Bunun ardından ikiside sırıtmaya başladı. Bir süre sırıttıktan sonra Tim:

-Çok değişik dostum. Burada çok zaman geçirdik. Ailemiz kim bilir bizi ne kadar merak etmişlerdir.

-Merak etme dostum ilk fırsatta geri döneceğiz. Ah neredeyse unutuyordum. Ailelerimize mektup yazdım ve Flin ile saraya gönderdim. Flin geri geldi ve mektubun iletildiğini söyledi.

-Ne nasıl? Ah boşver. Çok teşekkür ederim dostum. Minnettarım. Bir saniye ne kadar zaman geçti? Ne kadar süre sonra Crane'lerin kışlasına ulaşacağız?

-2 gün geçti. Yarın ulaşmış olacağız. Sende 1 2 saate yataktan kalkabilirsin. Burada tıp gerçekten çok ilerde değil mi? Çok güzel birşey.

-Kesinlikle katılıyorum.

-Neyse fazla uzatmayayım. Seni görmek isteyen biri var.
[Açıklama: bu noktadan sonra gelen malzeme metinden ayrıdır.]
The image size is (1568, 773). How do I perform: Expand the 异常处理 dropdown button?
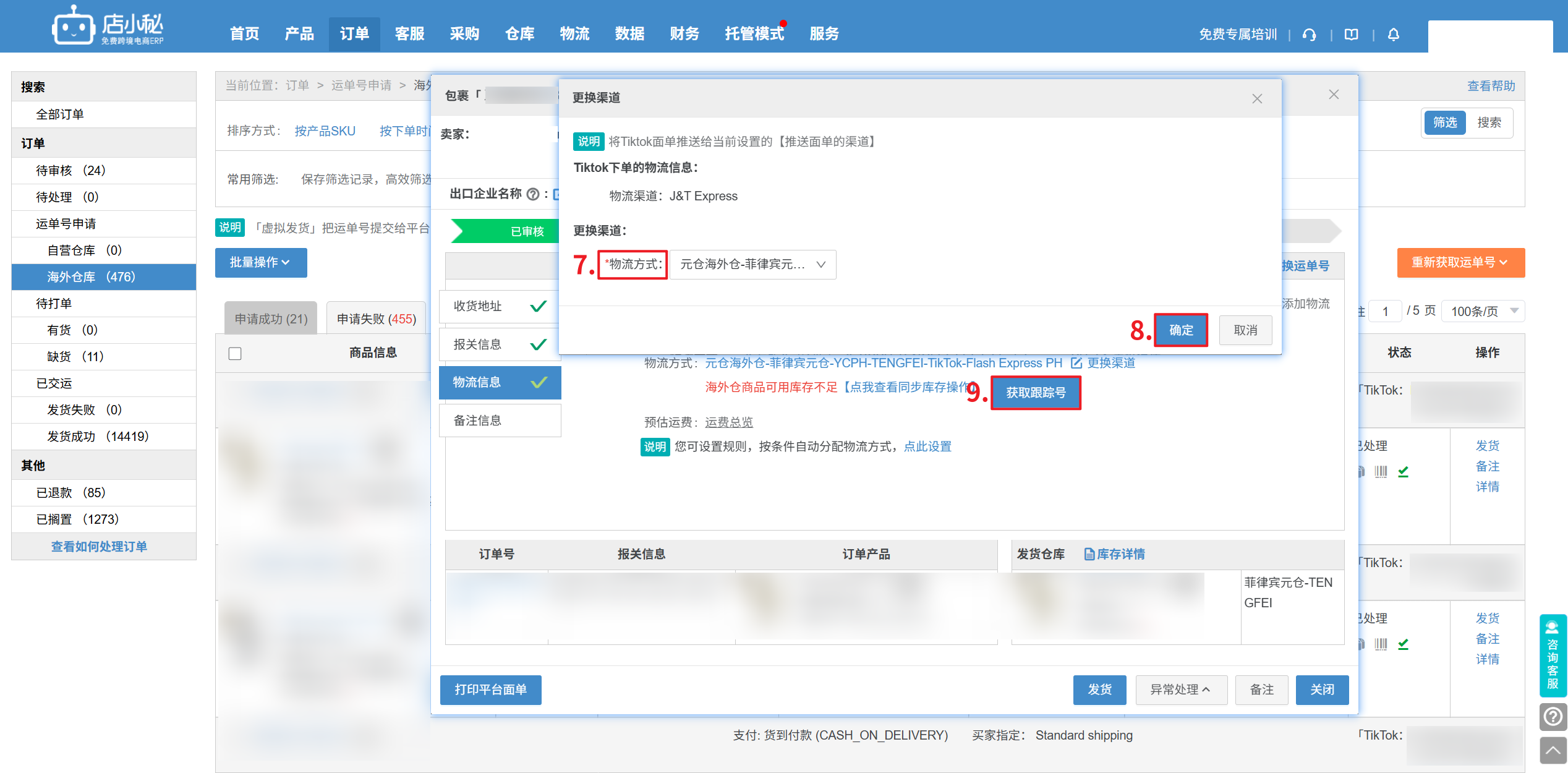click(1180, 690)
Tim soru soramadan Michael kapıdan çıktı ve içeri Samuel girdi. Samuel Tim'in yanına oturdu ve konuşmaya başladı:

-Üzgünüm Tim. Ben biraz fazla kaçırmış olabilirim.

-Önemli değil Samuel. Bende özür dilerim.
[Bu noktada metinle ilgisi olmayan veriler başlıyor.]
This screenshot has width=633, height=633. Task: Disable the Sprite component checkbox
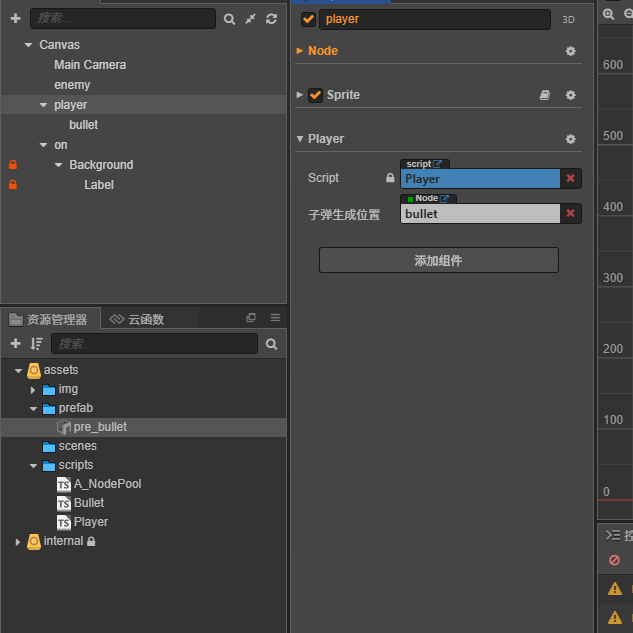316,95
Samuel bir süre oturduktan sonra çıktı ve 1 2 saat sonra Alyss içeri girdi ve konuşmaya başladı:

-Haydi kalk Tim yola çıkıyoruz. Dedi.

Tim çadırdan çıktı ve Alastair'in sırtına bindi. Alastair'in hemen konuşmaya başladı:

-Üzgünüm Tim. Noseidah ile savaşıyordum sana yardım edemedim. Çok Üzgünüm.

-Önemli değil Alastair. Sen yapabileceğini yaptın.

Calvin Flin ve Prix hariç herkez Drabalara bindi ve az kalan yollarına devam etmek için havalandılar.